Sign in to follow this  
utilae

QuickSort questions

Recommended Posts

Hi, I am using C++. I want to use a sorting algorithm and have had a good look at all of them, but I think QuickSort would be the fastest and it's disadvantages could be removed. If QuickSorts chosen pivot is bad then its speed is O(n^2), ie slow. QuickSort would always be O(n*log(n)), ie fast if the median was always chosen. In numbers 1-10, 5 is median. In letters A-Z, M or N is median. QuickSort performs slowly if the list is sorted perfectly. Some questions. 1)Does picking the median as the pivot always mean that QuickSort will be fast, even if the list is sorted. So if the list is sorted and the pivot picked happens to be the median, then will QuickSort go fast or will it still go slow cause the list is sorted? 2)The best way to pick the median is to know where the median is, which is easier if the list is already sorted. So, wouldn't it be a good idea to store the index to the median after the sort (eg if u using vectors), so that if you sort again, it goes very fast still, cause you can set the median that you stored? 3)How would you make QuickSort stable, and would it loose too much speed? Can it be made stable without speed loss? 4)What are the best sort algorithms to use for the following numbers of items in the list (n). n=10, 100, 1000, 10000, 100000, 1000000

Share this post


Link to post
Share on other sites
About 4), the algorithm can work depending also on the objects to sort. I read in one programming book (but don't remember which one) that it is possible to sort in O(n) time a vector of integers, provided that you know before hand the maximum value and assuming this is not so much high compared with the size of the vector (i.e, a vector of 10 elements with 1000000 being the maximum value would not be a good candidate for this).
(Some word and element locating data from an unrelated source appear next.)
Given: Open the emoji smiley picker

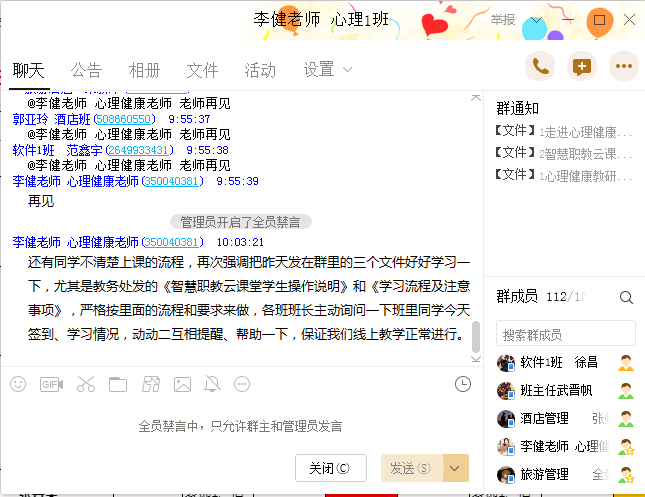Looking at the screenshot, I should point(18,384).
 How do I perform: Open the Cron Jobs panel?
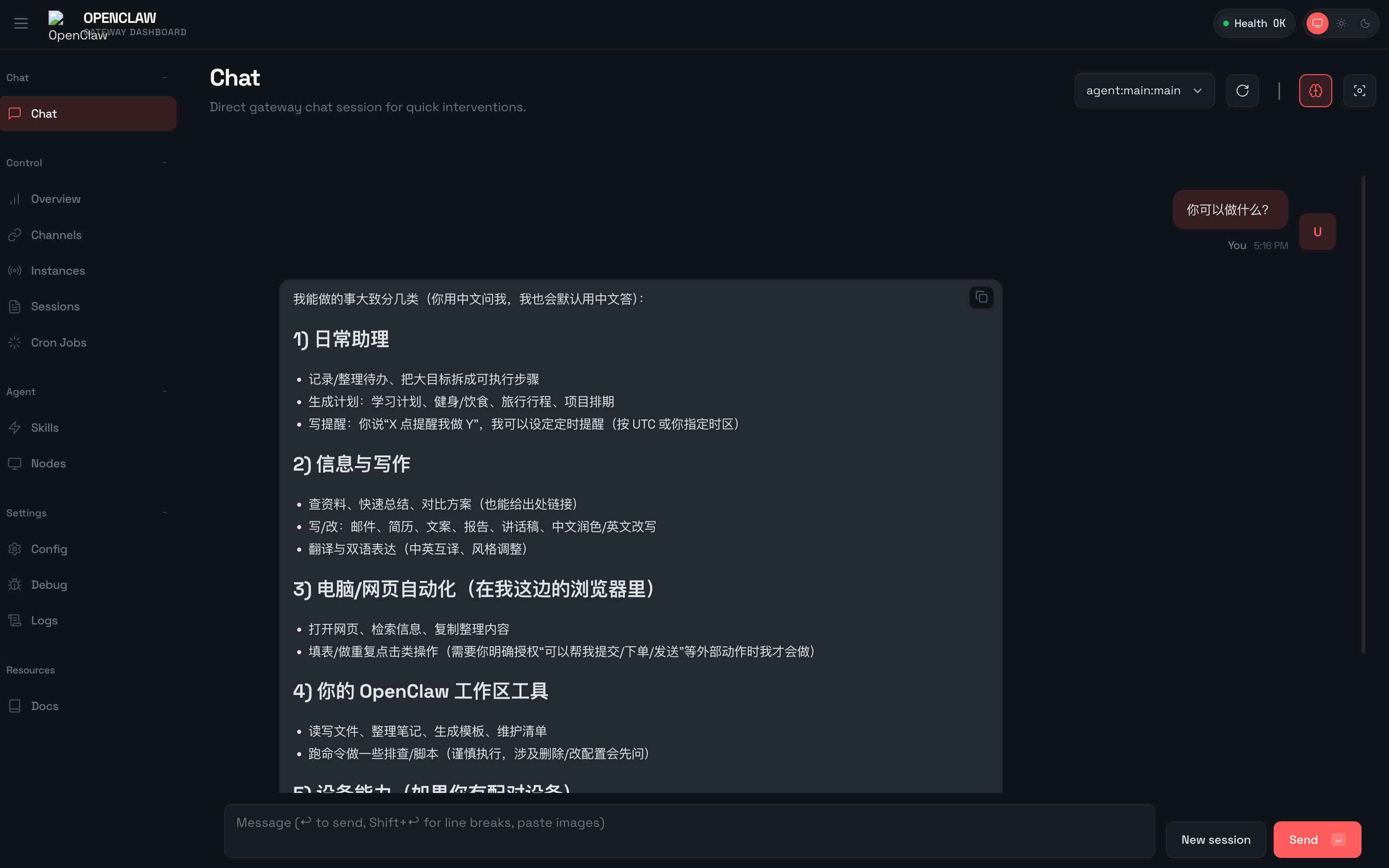58,342
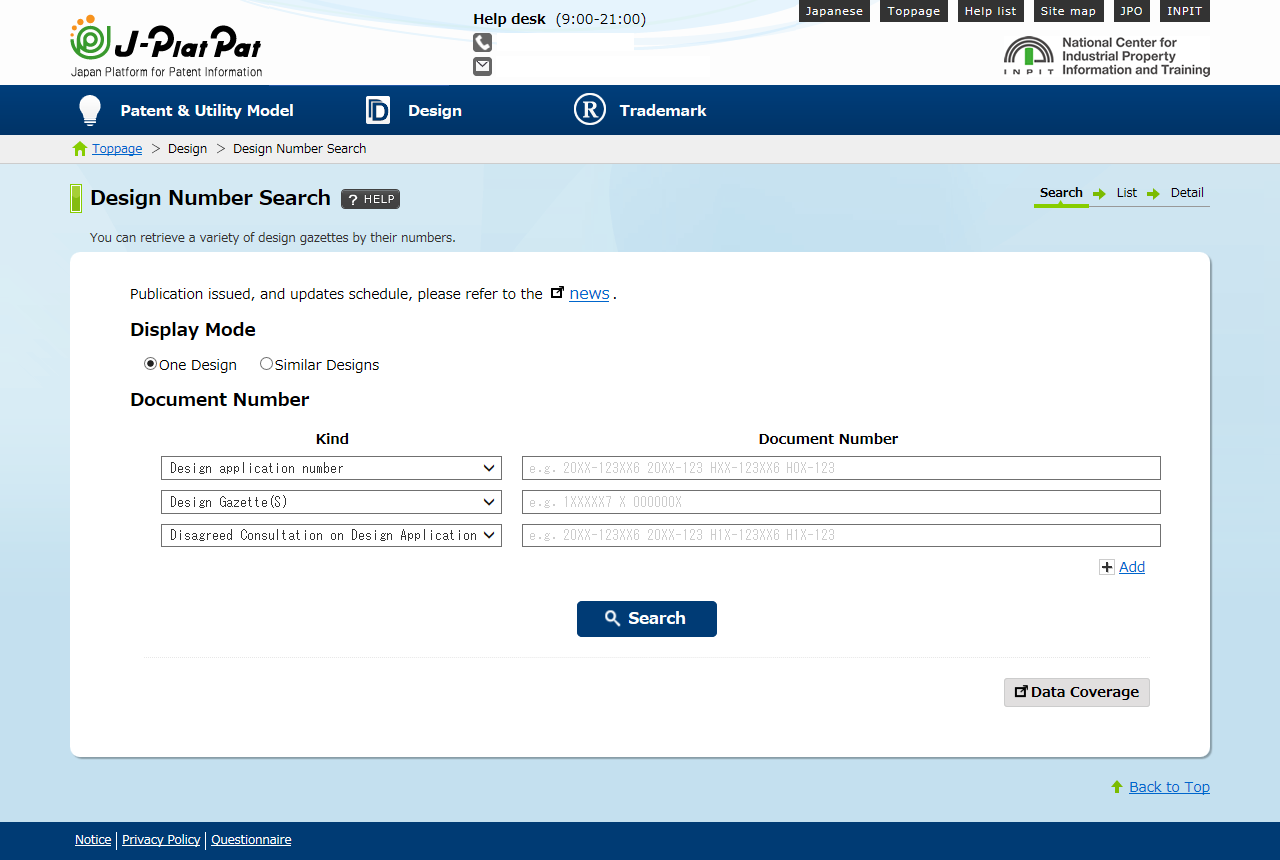Open the Design application number dropdown

331,467
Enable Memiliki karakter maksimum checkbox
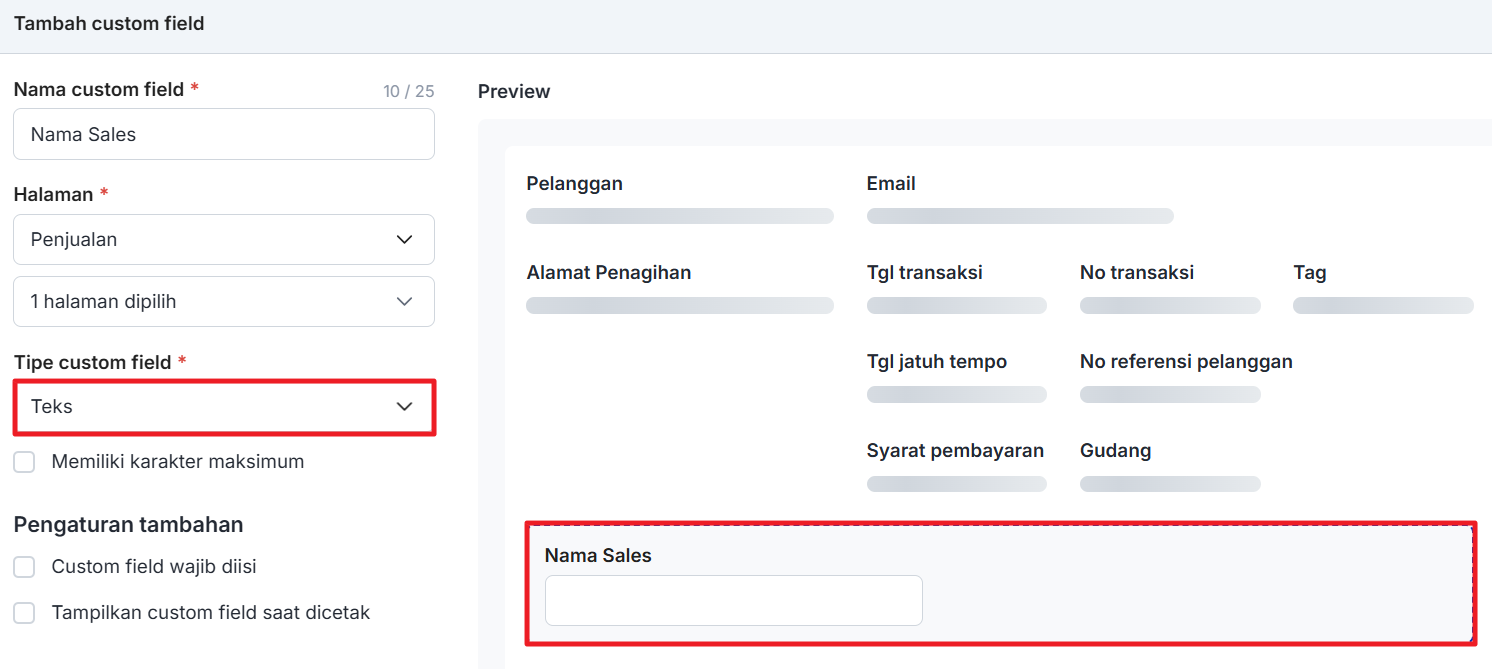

The algorithm was something like this:
1) Provided a vector (VOriginal) of integers, get the maximum value of it.
2) Generate an auxiliar vector (VAuxiliar) of integers with the same size as the maximum value obtained before. Initialize all the values to 0.
3) For every position (pos) on the original vector:
VAuxiliar[ VOriginal[pos] ]++;
4) You will end up with VAuxuliar containing all the sorted information:
VAuxiliar[0] = number of 0s on the original array.
VAuxiliar[1] = number of 1s on the original array.
And so on.
(Of course you can remap the values to treat negatives values)
Just use VAuxuliar to get VOriginal sorted.

It is quite simple but efficient algorithm, despite being restricted in its use. However, you might find it useful in some situations.

Share this post


Link to post
Share on other sites
Quote:
Original post by utilae
I want to use a sorting algorithm and have had a good look at all of them, but I think QuickSort would be the fastest and it's disadvantages could be removed.


Quick sort is generally considered to be the best general purpose sorting routine, however, it is always possible to find data sets which favour one sorting algorithm over another.

Quote:
Original post by utilae
If QuickSorts chosen pivot is bad then its speed is O(n^2), ie slow. QuickSort would always be O(n*log(n)), ie fast if the median was always chosen. In numbers 1-10, 5 is median. In letters A-Z, M or N is median. QuickSort performs slowly if the list is sorted perfectly.

Some questions.
1)Does picking the median as the pivot always mean that QuickSort will be fast, even if the list is sorted. So if the list is sorted and the pivot picked happens to be the median, then will QuickSort go fast or will it still go slow cause the list is sorted?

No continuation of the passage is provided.